WRITTEN REQUEST: Copy the rows from the line containing "Where should I click to: Open options" through the line containing "Screen dimensions: 1024x638 pos(954,627)", both included, reproducing each line verbatim.

THE RECORDS:

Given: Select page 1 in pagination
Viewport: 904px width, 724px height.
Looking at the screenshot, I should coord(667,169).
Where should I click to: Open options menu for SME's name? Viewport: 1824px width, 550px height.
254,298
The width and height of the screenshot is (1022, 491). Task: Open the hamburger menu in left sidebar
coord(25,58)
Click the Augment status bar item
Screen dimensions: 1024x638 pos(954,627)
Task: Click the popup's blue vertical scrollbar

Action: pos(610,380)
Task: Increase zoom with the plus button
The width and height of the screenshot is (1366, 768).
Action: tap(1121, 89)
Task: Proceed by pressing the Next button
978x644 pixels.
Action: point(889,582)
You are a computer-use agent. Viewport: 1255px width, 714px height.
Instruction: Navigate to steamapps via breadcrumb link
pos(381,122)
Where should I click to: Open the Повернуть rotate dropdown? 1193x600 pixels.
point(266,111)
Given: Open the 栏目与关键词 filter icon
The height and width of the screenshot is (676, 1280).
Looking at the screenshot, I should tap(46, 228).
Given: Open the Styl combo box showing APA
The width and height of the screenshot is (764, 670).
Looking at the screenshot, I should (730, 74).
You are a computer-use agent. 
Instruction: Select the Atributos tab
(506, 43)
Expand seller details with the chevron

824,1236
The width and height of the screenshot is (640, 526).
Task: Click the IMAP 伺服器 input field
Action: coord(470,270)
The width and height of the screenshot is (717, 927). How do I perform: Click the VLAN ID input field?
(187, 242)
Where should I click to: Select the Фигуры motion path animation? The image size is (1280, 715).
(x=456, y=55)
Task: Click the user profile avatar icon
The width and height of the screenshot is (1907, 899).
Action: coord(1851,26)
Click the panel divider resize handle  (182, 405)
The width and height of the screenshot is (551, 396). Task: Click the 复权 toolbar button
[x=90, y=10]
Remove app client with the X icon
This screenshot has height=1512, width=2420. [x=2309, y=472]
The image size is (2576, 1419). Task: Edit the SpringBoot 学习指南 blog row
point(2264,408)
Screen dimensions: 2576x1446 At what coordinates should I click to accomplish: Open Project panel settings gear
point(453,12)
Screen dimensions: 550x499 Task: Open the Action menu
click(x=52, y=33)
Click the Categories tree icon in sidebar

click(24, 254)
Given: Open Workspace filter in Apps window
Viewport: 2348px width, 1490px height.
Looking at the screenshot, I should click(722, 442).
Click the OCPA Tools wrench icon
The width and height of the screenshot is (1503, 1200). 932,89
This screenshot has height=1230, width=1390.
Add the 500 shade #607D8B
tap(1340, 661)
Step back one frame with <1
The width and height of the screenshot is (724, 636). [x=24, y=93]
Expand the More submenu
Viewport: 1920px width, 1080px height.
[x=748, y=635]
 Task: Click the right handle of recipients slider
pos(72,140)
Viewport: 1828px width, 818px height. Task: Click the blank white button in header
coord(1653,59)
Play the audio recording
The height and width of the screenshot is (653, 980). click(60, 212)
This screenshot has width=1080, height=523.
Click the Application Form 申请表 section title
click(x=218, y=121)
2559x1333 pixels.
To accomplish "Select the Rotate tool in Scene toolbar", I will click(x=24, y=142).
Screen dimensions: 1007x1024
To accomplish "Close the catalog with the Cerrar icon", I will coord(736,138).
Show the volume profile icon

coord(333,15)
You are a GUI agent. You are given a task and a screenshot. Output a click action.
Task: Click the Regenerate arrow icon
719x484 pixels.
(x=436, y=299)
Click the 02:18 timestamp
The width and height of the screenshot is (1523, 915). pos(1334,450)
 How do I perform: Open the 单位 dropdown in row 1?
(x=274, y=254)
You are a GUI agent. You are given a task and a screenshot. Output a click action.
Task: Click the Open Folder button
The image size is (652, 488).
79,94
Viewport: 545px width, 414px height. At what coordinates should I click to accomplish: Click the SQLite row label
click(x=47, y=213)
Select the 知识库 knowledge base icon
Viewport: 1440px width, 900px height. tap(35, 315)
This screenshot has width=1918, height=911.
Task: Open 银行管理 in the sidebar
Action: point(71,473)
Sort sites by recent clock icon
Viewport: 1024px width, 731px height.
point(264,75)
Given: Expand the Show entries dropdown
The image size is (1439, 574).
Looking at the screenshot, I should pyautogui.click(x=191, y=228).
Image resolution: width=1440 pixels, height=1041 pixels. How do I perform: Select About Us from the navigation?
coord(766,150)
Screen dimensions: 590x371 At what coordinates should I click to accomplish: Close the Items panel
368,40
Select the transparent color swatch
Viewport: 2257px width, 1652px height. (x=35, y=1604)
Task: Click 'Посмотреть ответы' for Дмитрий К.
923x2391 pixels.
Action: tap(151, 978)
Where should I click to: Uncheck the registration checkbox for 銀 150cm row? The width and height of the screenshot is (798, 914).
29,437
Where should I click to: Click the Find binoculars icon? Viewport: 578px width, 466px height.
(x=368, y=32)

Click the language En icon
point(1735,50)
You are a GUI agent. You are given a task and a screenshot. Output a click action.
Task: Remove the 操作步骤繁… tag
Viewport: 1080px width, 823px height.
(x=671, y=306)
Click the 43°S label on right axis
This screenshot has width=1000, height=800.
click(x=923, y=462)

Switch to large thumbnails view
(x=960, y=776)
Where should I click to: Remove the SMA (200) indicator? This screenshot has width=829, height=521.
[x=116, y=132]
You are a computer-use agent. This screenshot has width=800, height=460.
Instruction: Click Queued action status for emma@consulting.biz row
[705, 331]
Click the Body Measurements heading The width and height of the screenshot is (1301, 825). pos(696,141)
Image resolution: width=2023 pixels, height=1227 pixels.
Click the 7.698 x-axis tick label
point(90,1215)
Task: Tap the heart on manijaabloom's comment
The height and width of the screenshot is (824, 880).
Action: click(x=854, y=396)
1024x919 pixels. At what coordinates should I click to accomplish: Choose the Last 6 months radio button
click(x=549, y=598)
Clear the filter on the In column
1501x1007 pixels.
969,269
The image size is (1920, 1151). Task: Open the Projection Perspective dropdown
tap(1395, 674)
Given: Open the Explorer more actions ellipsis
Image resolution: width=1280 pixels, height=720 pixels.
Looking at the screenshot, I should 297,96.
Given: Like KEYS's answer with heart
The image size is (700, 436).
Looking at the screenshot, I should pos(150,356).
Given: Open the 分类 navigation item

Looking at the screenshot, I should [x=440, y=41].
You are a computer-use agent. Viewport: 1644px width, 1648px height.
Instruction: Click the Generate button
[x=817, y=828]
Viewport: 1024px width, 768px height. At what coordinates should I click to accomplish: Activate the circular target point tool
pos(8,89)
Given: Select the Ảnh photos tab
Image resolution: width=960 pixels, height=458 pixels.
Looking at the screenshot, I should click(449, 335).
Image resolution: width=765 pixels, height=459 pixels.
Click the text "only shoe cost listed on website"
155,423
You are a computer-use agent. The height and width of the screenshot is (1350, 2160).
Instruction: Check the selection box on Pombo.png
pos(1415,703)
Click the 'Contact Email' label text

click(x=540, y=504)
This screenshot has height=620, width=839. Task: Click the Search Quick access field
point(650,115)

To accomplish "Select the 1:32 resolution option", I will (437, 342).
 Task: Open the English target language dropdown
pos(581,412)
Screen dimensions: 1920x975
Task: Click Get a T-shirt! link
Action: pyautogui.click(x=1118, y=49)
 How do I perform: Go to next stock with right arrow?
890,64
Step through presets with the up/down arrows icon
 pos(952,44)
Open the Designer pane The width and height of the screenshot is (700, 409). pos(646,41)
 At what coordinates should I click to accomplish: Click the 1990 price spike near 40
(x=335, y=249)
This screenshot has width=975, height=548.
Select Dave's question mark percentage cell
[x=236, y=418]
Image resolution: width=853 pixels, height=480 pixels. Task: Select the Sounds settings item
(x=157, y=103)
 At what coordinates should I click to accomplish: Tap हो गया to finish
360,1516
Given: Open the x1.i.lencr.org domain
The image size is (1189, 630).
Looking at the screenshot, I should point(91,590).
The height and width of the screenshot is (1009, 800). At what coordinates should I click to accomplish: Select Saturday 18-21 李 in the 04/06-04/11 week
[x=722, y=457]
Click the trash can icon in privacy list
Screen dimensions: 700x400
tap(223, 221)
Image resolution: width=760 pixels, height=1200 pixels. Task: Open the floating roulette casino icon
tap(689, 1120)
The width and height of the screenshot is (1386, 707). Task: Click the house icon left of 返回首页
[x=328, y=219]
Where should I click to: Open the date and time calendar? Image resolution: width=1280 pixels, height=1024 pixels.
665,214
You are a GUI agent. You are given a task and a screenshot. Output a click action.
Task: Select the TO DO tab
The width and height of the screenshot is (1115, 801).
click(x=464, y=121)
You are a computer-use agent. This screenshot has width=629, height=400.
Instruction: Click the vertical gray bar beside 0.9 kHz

CORRECT RESULT:
Where should I click to: Open options menu for SME's name? Viewport: 1824px width, 550px height.
254,298
The width and height of the screenshot is (1022, 491). Task: Open the hamburger menu in left sidebar
coord(25,58)
Click the Augment status bar item
Screen dimensions: 1024x638 pos(954,627)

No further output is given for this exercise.